In its battle to leave the country with a conservative impression, the Bush administration has been working towards making women’s lives more difficult, specifically; limiting our own control of our bodies and violating our reproductive rights. If you ever thought you haven’t practiced an abortion, well read this:
The government has drafted a new set of health regulations that would define abortion as “any of the various procedures — including the prescription and administration of any drug or the performance of any procedure or any other action — that results in the termination of the life of a human being in utero between conception and natural birth, whether before or after implantation.”
The regulation also would allow any employee of a healthcare provider to refuse to treat any individual receiving any services that would violate the employee’s moral beliefs. Could it be worse?
As the National Latina Institute for Reproductive Health informs, low-income Latinas will be deeply affected because many of the clinics that they frequent often receive federal funding and may be compromised under these new definitions.
Latina’s reproductive rights are already at stake, especially for low-income Latinas who are alienated at the time of receiving health services. Thus they are denied a basic human right; access to health.
In an effort to not discriminate against religious and moral beliefs on abortion issues, these regulations at the same time discriminate against a disadvantaged group: women, moreover low-income women. It has taken just a couple of decades to turn aside the efforts of women and concerned society. When the Convention on the Elimination of Discrimination against Women (CEDAW) was created, it recommended to States Parties in its 12th article to provide appropriate reproductive health services for women.
The National Latina Institute for Reproductive Health invites us to take action on the matter by contacting The Department of Health and Human Services. Just take a couple of minutes to visit this link and follow the easy instructions: And if we still don’t get enough of obscurantism at the beginning of the 21st century, where nations claim to promote modern social approaches to human interaction, where racism and sexism are at last vanishing, what do we think about hospitals denying access to illegal immigrants and community health services denying translation services?
As mentioned before, low-income Latinas frequent community health services where they can receive several necessary services. The National Association of Community Health Centers released a report on June 16th concerning the lack of reimbursement for language services provided at community health centers (CHCs). This report states that the reimbursement for translation services is optional and currently only 12 states and DC have decided to do it. So we have thirty-eight states that do not care about giving a human service to non-English speakers, without recognizing diversity, and furthermore violating human rights.
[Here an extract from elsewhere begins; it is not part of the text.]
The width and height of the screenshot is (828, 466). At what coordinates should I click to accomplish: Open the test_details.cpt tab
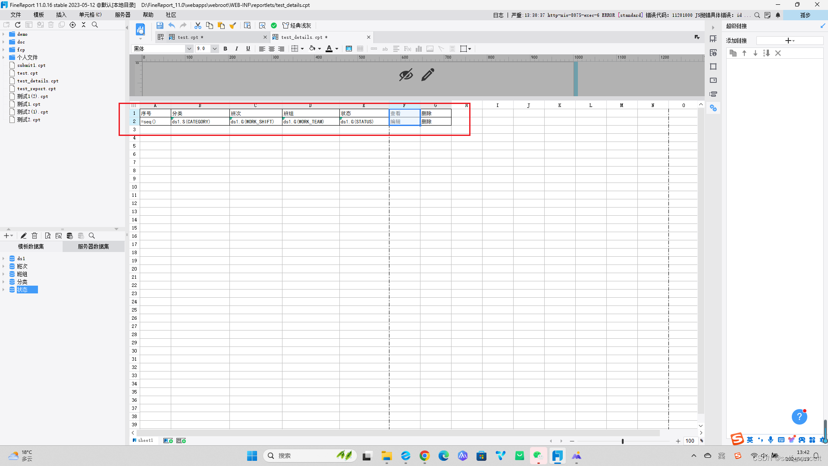[317, 37]

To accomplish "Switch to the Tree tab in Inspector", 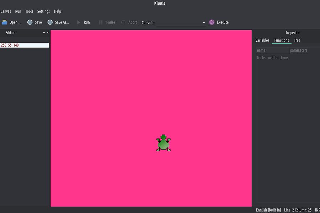I will 297,40.
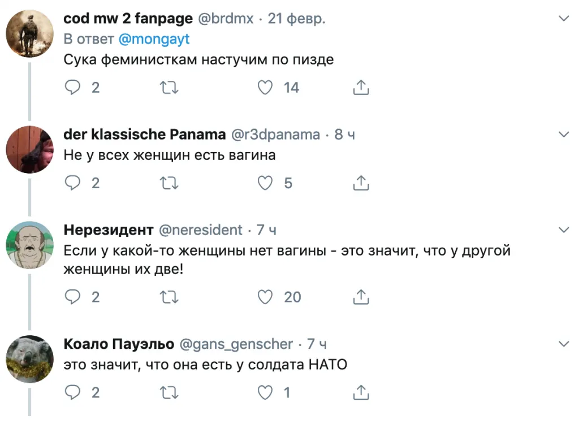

I believe this is proof of the theory of ascending and descending cycles in historical achievements concerning human and civil rights. In the 14th century, Venetian women who believed they were already empowered by gaining access to public spaces, control of businesses, and access to education never imagined that the generations of women in the following centuries were going to suffer and get degraded again. Now feminists of the 60s can’t imagine that we have to fight back again.